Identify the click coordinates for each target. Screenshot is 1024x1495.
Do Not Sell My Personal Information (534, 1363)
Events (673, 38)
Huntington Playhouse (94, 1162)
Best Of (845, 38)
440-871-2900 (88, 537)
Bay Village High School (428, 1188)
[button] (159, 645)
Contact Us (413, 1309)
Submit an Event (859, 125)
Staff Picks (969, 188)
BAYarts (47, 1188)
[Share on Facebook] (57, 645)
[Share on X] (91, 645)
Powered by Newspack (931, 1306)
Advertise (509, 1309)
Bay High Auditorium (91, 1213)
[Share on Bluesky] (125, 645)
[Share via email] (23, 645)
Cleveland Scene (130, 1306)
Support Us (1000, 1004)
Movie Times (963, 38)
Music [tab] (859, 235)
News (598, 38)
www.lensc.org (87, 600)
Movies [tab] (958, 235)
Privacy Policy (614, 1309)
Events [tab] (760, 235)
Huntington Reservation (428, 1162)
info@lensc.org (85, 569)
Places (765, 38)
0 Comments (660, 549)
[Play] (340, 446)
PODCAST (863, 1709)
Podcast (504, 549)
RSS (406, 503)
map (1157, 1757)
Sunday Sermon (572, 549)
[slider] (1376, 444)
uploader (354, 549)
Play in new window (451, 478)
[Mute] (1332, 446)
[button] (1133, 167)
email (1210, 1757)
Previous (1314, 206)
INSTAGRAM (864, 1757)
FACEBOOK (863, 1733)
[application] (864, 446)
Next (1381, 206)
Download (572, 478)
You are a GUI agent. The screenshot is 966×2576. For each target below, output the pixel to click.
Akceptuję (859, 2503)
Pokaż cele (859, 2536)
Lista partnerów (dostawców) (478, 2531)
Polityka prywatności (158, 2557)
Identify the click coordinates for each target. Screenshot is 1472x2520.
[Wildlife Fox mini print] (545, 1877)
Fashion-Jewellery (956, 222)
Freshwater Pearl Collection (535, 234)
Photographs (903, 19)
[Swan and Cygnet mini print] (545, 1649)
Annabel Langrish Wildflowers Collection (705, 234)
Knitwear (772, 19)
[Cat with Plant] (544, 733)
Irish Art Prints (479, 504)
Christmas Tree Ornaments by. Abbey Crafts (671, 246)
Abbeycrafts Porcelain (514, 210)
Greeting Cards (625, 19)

┄┄┄┄┄┄

What is needed is an exact copy of the lines from the one containing "Sunday Sermon (572, 549)" through the last line of the records above, both included.

Sunday Sermon (572, 549)
[slider] (1376, 444)
uploader (354, 549)
Play in new window (451, 478)
[Mute] (1332, 446)
[button] (1133, 167)
email (1210, 1757)
Previous (1314, 206)
INSTAGRAM (864, 1757)
FACEBOOK (863, 1733)
[application] (864, 446)
Next (1381, 206)
Download (572, 478)
You are a GUI agent. The screenshot is 966×2576. For each target below, output the pixel to click.
Akceptuję (859, 2503)
Pokaż cele (859, 2536)
Lista partnerów (dostawców) (478, 2531)
Polityka prywatności (158, 2557)
Identify the click coordinates for each target. Screenshot is 1472x2520.
[Wildlife Fox mini print] (545, 1877)
Fashion-Jewellery (956, 222)
Freshwater Pearl Collection (535, 234)
Photographs (903, 19)
[Swan and Cygnet mini print] (545, 1649)
Annabel Langrish Wildflowers Collection (705, 234)
Knitwear (772, 19)
[Cat with Plant] (544, 733)
Irish Art Prints (479, 504)
Christmas Tree Ornaments by. Abbey Crafts (671, 246)
Abbeycrafts Porcelain (514, 210)
Greeting Cards (625, 19)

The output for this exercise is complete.